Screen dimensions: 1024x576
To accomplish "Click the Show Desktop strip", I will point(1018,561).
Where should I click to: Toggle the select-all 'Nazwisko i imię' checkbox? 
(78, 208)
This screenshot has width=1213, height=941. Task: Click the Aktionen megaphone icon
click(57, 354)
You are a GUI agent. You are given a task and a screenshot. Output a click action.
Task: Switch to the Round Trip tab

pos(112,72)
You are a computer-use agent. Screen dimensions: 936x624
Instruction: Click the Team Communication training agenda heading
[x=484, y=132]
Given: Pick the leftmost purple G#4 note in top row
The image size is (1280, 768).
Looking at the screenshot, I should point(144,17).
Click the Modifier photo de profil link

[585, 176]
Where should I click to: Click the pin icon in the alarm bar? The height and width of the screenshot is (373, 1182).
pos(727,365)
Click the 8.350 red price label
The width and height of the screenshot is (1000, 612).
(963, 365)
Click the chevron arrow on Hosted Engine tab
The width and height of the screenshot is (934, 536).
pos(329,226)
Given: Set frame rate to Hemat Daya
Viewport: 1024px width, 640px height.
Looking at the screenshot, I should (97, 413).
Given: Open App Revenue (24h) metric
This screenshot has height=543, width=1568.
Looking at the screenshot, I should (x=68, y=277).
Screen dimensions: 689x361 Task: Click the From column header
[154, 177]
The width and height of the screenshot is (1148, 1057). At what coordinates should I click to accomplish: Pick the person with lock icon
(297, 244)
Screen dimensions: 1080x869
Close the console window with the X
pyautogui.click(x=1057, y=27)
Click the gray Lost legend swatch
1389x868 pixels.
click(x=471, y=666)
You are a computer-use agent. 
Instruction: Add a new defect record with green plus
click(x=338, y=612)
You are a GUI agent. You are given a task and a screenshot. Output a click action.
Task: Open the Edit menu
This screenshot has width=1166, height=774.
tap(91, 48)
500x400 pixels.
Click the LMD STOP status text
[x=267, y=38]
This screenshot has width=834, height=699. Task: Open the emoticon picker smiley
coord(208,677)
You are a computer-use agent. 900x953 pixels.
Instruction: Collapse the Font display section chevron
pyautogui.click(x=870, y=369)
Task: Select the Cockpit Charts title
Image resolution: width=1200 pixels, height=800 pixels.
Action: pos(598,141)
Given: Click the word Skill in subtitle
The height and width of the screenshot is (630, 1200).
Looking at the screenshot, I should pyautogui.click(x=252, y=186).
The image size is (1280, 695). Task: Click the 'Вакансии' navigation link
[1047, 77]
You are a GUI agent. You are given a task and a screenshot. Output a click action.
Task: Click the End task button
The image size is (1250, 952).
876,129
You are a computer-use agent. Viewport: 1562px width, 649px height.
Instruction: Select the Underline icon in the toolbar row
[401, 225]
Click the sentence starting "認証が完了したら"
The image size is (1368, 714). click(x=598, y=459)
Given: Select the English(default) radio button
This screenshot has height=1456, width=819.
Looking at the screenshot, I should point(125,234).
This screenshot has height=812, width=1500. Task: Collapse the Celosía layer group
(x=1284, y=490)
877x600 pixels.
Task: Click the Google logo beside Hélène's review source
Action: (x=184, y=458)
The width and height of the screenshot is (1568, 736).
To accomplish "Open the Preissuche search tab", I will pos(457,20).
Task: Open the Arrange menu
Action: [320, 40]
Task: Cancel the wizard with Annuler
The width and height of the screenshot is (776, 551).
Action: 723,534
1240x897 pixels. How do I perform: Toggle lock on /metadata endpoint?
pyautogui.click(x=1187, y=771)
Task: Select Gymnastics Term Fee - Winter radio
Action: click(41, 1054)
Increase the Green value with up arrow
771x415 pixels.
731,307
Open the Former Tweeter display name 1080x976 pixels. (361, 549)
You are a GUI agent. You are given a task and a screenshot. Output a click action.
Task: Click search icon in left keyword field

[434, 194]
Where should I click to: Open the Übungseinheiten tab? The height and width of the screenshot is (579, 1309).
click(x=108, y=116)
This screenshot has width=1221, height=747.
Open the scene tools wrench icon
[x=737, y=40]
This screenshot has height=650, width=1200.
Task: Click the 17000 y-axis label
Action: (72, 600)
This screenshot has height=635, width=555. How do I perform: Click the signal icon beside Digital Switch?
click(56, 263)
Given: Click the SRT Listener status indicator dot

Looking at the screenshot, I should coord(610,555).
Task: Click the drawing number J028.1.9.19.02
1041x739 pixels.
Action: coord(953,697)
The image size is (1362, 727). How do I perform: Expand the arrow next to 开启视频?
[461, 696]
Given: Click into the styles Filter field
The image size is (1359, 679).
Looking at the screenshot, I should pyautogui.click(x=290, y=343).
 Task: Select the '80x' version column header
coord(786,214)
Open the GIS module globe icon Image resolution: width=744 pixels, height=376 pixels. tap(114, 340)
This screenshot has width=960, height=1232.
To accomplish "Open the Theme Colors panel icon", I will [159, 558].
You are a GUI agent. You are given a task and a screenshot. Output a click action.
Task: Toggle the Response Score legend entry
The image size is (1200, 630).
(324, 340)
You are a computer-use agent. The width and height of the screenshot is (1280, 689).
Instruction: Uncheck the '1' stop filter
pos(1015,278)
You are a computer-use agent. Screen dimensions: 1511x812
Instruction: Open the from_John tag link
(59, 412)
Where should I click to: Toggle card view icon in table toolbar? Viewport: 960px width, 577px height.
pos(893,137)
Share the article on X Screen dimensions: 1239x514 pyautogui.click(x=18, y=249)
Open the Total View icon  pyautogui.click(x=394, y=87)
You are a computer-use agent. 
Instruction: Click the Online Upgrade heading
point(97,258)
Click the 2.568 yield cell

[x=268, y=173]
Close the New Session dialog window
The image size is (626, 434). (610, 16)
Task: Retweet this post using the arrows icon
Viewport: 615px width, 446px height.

•••

#### WHAT THE EXERCISE ASKS:
All the data must be duplicated exactly, with nothing added or removed.

#### FINISHED TASK:
Screen dimensions: 1024x576
To accomplish "Click the Show Desktop strip", I will point(1018,561).
Where should I click to: Toggle the select-all 'Nazwisko i imię' checkbox? 
(78, 208)
This screenshot has width=1213, height=941. Task: Click the Aktionen megaphone icon
click(57, 354)
You are a GUI agent. You are given a task and a screenshot. Output a click action.
Task: Switch to the Round Trip tab

pos(112,72)
You are a computer-use agent. Screen dimensions: 936x624
Instruction: Click the Team Communication training agenda heading
[x=484, y=132]
Given: Pick the leftmost purple G#4 note in top row
The image size is (1280, 768).
Looking at the screenshot, I should point(144,17).
Click the Modifier photo de profil link

[585, 176]
Where should I click to: Click the pin icon in the alarm bar? The height and width of the screenshot is (373, 1182).
pos(727,365)
Click the 8.350 red price label
The width and height of the screenshot is (1000, 612).
(963, 365)
Click the chevron arrow on Hosted Engine tab
The width and height of the screenshot is (934, 536).
pos(329,226)
Given: Set frame rate to Hemat Daya
Viewport: 1024px width, 640px height.
Looking at the screenshot, I should (97, 413).
Given: Open App Revenue (24h) metric
This screenshot has height=543, width=1568.
Looking at the screenshot, I should (x=68, y=277).
Screen dimensions: 689x361 Task: Click the From column header
[154, 177]
The width and height of the screenshot is (1148, 1057). At what coordinates should I click to accomplish: Pick the person with lock icon
(297, 244)
Screen dimensions: 1080x869
Close the console window with the X
pyautogui.click(x=1057, y=27)
Click the gray Lost legend swatch
1389x868 pixels.
click(x=471, y=666)
You are a computer-use agent. 
Instruction: Add a new defect record with green plus
click(x=338, y=612)
You are a GUI agent. You are given a task and a screenshot. Output a click action.
Task: Open the Edit menu
This screenshot has width=1166, height=774.
tap(91, 48)
500x400 pixels.
Click the LMD STOP status text
[x=267, y=38]
This screenshot has width=834, height=699. Task: Open the emoticon picker smiley
coord(208,677)
You are a computer-use agent. 900x953 pixels.
Instruction: Collapse the Font display section chevron
pyautogui.click(x=870, y=369)
Task: Select the Cockpit Charts title
Image resolution: width=1200 pixels, height=800 pixels.
Action: pos(598,141)
Given: Click the word Skill in subtitle
The height and width of the screenshot is (630, 1200).
Looking at the screenshot, I should pyautogui.click(x=252, y=186).
The image size is (1280, 695). Task: Click the 'Вакансии' navigation link
[1047, 77]
You are a GUI agent. You are given a task and a screenshot. Output a click action.
Task: Click the End task button
The image size is (1250, 952).
876,129
You are a computer-use agent. Viewport: 1562px width, 649px height.
Instruction: Select the Underline icon in the toolbar row
[401, 225]
Click the sentence starting "認証が完了したら"
The image size is (1368, 714). click(x=598, y=459)
Given: Select the English(default) radio button
This screenshot has height=1456, width=819.
Looking at the screenshot, I should point(125,234).
This screenshot has height=812, width=1500. Task: Collapse the Celosía layer group
(x=1284, y=490)
877x600 pixels.
Task: Click the Google logo beside Hélène's review source
Action: (x=184, y=458)
The width and height of the screenshot is (1568, 736).
To accomplish "Open the Preissuche search tab", I will pos(457,20).
Task: Open the Arrange menu
Action: [320, 40]
Task: Cancel the wizard with Annuler
The width and height of the screenshot is (776, 551).
Action: 723,534
1240x897 pixels. How do I perform: Toggle lock on /metadata endpoint?
pyautogui.click(x=1187, y=771)
Task: Select Gymnastics Term Fee - Winter radio
Action: click(41, 1054)
Increase the Green value with up arrow
771x415 pixels.
731,307
Open the Former Tweeter display name 1080x976 pixels. (361, 549)
You are a GUI agent. You are given a task and a screenshot. Output a click action.
Task: Click search icon in left keyword field

[434, 194]
Where should I click to: Open the Übungseinheiten tab? The height and width of the screenshot is (579, 1309).
click(x=108, y=116)
This screenshot has width=1221, height=747.
Open the scene tools wrench icon
[x=737, y=40]
This screenshot has height=650, width=1200.
Task: Click the 17000 y-axis label
Action: (72, 600)
This screenshot has height=635, width=555. How do I perform: Click the signal icon beside Digital Switch?
click(56, 263)
Given: Click the SRT Listener status indicator dot

Looking at the screenshot, I should coord(610,555).
Task: Click the drawing number J028.1.9.19.02
1041x739 pixels.
Action: coord(953,697)
The image size is (1362, 727). How do I perform: Expand the arrow next to 开启视频?
[461, 696]
Given: Click into the styles Filter field
The image size is (1359, 679).
Looking at the screenshot, I should pyautogui.click(x=290, y=343).
 Task: Select the '80x' version column header
coord(786,214)
Open the GIS module globe icon Image resolution: width=744 pixels, height=376 pixels. tap(114, 340)
This screenshot has width=960, height=1232.
To accomplish "Open the Theme Colors panel icon", I will [159, 558].
You are a GUI agent. You are given a task and a screenshot. Output a click action.
Task: Toggle the Response Score legend entry
The image size is (1200, 630).
(324, 340)
You are a computer-use agent. The width and height of the screenshot is (1280, 689).
Instruction: Uncheck the '1' stop filter
pos(1015,278)
You are a computer-use agent. Screen dimensions: 1511x812
Instruction: Open the from_John tag link
(59, 412)
Where should I click to: Toggle card view icon in table toolbar? Viewport: 960px width, 577px height.
pos(893,137)
Share the article on X Screen dimensions: 1239x514 pyautogui.click(x=18, y=249)
Open the Total View icon  pyautogui.click(x=394, y=87)
You are a computer-use agent. 
Instruction: Click the Online Upgrade heading
point(97,258)
Click the 2.568 yield cell

[x=268, y=173]
Close the New Session dialog window
The image size is (626, 434). (610, 16)
Task: Retweet this post using the arrows icon
Viewport: 615px width, 446px height.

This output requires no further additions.